Copy out each of the following lines word for word.

◆ Records shown ◆

┄┄┄┄┄┄

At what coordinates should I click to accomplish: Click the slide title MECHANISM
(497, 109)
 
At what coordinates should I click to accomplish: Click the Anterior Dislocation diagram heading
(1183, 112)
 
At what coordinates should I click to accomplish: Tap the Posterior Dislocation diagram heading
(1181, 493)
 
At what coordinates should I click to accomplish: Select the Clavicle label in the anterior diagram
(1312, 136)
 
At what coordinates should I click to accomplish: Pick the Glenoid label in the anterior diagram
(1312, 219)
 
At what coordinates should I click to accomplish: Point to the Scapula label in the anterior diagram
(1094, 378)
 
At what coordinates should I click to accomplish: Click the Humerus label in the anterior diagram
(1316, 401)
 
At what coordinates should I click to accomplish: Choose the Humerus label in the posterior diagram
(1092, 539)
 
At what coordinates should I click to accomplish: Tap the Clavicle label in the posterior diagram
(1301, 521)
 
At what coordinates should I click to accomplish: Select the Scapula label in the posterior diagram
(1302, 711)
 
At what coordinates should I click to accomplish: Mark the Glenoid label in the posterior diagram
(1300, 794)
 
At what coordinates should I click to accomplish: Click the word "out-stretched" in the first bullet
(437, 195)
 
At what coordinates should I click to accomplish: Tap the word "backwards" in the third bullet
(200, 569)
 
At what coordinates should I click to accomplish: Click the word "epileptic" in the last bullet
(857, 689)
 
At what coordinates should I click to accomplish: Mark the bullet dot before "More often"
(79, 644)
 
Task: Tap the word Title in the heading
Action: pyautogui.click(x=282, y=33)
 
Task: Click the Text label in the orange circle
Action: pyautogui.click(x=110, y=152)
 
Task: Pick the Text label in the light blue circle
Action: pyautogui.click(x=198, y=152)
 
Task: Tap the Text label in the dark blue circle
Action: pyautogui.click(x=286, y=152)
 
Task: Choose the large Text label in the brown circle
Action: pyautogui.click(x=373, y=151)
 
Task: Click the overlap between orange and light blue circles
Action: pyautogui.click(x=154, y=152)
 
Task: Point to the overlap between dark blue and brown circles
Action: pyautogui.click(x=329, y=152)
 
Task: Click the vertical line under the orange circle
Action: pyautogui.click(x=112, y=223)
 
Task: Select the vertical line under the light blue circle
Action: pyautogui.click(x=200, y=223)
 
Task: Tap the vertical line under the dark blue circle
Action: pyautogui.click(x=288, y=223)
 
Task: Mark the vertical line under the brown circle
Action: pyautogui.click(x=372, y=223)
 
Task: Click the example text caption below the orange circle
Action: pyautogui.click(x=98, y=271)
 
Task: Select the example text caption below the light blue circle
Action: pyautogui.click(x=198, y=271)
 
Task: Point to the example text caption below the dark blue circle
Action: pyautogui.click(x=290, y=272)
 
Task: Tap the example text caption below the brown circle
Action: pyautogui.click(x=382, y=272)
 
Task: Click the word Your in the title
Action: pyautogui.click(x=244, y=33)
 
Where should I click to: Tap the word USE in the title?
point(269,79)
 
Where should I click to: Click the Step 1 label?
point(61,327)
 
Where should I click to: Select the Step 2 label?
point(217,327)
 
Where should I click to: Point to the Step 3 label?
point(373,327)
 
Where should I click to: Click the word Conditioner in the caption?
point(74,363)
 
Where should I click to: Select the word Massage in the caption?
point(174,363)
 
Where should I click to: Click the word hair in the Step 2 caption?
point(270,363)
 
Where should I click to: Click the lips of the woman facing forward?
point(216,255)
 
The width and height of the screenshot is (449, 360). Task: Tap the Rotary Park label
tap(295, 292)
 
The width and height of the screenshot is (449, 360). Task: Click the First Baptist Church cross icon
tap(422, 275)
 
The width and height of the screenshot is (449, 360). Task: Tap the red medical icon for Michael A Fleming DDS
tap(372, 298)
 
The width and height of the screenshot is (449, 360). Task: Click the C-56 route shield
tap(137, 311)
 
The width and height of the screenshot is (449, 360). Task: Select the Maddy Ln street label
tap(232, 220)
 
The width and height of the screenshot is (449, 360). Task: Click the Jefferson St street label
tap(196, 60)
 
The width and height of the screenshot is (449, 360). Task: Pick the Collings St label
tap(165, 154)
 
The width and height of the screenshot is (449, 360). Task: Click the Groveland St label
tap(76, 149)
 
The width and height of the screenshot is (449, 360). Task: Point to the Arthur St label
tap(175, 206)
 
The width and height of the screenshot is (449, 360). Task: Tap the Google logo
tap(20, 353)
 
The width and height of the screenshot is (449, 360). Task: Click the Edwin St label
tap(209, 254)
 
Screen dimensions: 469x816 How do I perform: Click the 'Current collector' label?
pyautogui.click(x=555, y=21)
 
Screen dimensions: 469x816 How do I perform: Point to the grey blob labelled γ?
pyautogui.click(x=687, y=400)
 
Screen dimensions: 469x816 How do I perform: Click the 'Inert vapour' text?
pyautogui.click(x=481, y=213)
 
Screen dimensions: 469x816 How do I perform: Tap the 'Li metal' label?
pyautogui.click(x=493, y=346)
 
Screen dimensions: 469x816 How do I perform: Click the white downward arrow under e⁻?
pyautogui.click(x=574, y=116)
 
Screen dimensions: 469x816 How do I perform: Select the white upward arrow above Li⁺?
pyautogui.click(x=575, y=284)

┄┄┄┄┄┄

◆ Result ◆
At what coordinates should I click to accomplish: Click the slide title MECHANISM
(497, 109)
 
At what coordinates should I click to accomplish: Click the Anterior Dislocation diagram heading
(1183, 112)
 
At what coordinates should I click to accomplish: Tap the Posterior Dislocation diagram heading
(1181, 493)
 
At what coordinates should I click to accomplish: Select the Clavicle label in the anterior diagram
(1312, 136)
 
At what coordinates should I click to accomplish: Pick the Glenoid label in the anterior diagram
(1312, 219)
 
At what coordinates should I click to accomplish: Point to the Scapula label in the anterior diagram
(1094, 378)
 
At what coordinates should I click to accomplish: Click the Humerus label in the anterior diagram
(1316, 401)
 
At what coordinates should I click to accomplish: Choose the Humerus label in the posterior diagram
(1092, 539)
 
At what coordinates should I click to accomplish: Tap the Clavicle label in the posterior diagram
(1301, 521)
 
At what coordinates should I click to accomplish: Select the Scapula label in the posterior diagram
(1302, 711)
 
At what coordinates should I click to accomplish: Mark the Glenoid label in the posterior diagram
(1300, 794)
 
At what coordinates should I click to accomplish: Click the word "out-stretched" in the first bullet
(437, 195)
 
At what coordinates should I click to accomplish: Tap the word "backwards" in the third bullet
(200, 569)
 
At what coordinates should I click to accomplish: Click the word "epileptic" in the last bullet
(857, 689)
 
At what coordinates should I click to accomplish: Mark the bullet dot before "More often"
(79, 644)
 
Task: Tap the word Title in the heading
Action: pyautogui.click(x=282, y=33)
 
Task: Click the Text label in the orange circle
Action: pyautogui.click(x=110, y=152)
 
Task: Pick the Text label in the light blue circle
Action: pyautogui.click(x=198, y=152)
 
Task: Tap the Text label in the dark blue circle
Action: pyautogui.click(x=286, y=152)
 
Task: Choose the large Text label in the brown circle
Action: pyautogui.click(x=373, y=151)
 
Task: Click the overlap between orange and light blue circles
Action: pyautogui.click(x=154, y=152)
 
Task: Point to the overlap between dark blue and brown circles
Action: pyautogui.click(x=329, y=152)
 
Task: Click the vertical line under the orange circle
Action: pyautogui.click(x=112, y=223)
 
Task: Select the vertical line under the light blue circle
Action: pyautogui.click(x=200, y=223)
 
Task: Tap the vertical line under the dark blue circle
Action: pyautogui.click(x=288, y=223)
 
Task: Mark the vertical line under the brown circle
Action: pyautogui.click(x=372, y=223)
 
Task: Click the example text caption below the orange circle
Action: pyautogui.click(x=98, y=271)
 
Task: Select the example text caption below the light blue circle
Action: pyautogui.click(x=198, y=271)
 
Task: Point to the example text caption below the dark blue circle
Action: pyautogui.click(x=290, y=272)
 
Task: Tap the example text caption below the brown circle
Action: pyautogui.click(x=382, y=272)
 
Task: Click the word Your in the title
Action: pyautogui.click(x=244, y=33)
 
Where should I click to: Tap the word USE in the title?
point(269,79)
 
Where should I click to: Click the Step 1 label?
point(61,327)
 
Where should I click to: Select the Step 2 label?
point(217,327)
 
Where should I click to: Point to the Step 3 label?
point(373,327)
 
Where should I click to: Click the word Conditioner in the caption?
point(74,363)
 
Where should I click to: Select the word Massage in the caption?
point(174,363)
 
Where should I click to: Click the word hair in the Step 2 caption?
point(270,363)
 
Where should I click to: Click the lips of the woman facing forward?
point(216,255)
 
The width and height of the screenshot is (449, 360). Task: Tap the Rotary Park label
tap(295, 292)
 
The width and height of the screenshot is (449, 360). Task: Click the First Baptist Church cross icon
tap(422, 275)
 
The width and height of the screenshot is (449, 360). Task: Tap the red medical icon for Michael A Fleming DDS
tap(372, 298)
 
The width and height of the screenshot is (449, 360). Task: Click the C-56 route shield
tap(137, 311)
 
The width and height of the screenshot is (449, 360). Task: Select the Maddy Ln street label
tap(232, 220)
 
The width and height of the screenshot is (449, 360). Task: Click the Jefferson St street label
tap(196, 60)
 
The width and height of the screenshot is (449, 360). Task: Pick the Collings St label
tap(165, 154)
 
The width and height of the screenshot is (449, 360). Task: Click the Groveland St label
tap(76, 149)
 
The width and height of the screenshot is (449, 360). Task: Point to the Arthur St label
tap(175, 206)
 
The width and height of the screenshot is (449, 360). Task: Tap the Google logo
tap(20, 353)
 
The width and height of the screenshot is (449, 360). Task: Click the Edwin St label
tap(209, 254)
 
Screen dimensions: 469x816 How do I perform: Click the 'Current collector' label?
pyautogui.click(x=555, y=21)
 
Screen dimensions: 469x816 How do I perform: Point to the grey blob labelled γ?
pyautogui.click(x=687, y=400)
 
Screen dimensions: 469x816 How do I perform: Click the 'Inert vapour' text?
pyautogui.click(x=481, y=213)
 
Screen dimensions: 469x816 How do I perform: Tap the 'Li metal' label?
pyautogui.click(x=493, y=346)
 
Screen dimensions: 469x816 How do I perform: Click the white downward arrow under e⁻?
pyautogui.click(x=574, y=116)
 
Screen dimensions: 469x816 How do I perform: Select the white upward arrow above Li⁺?
pyautogui.click(x=575, y=284)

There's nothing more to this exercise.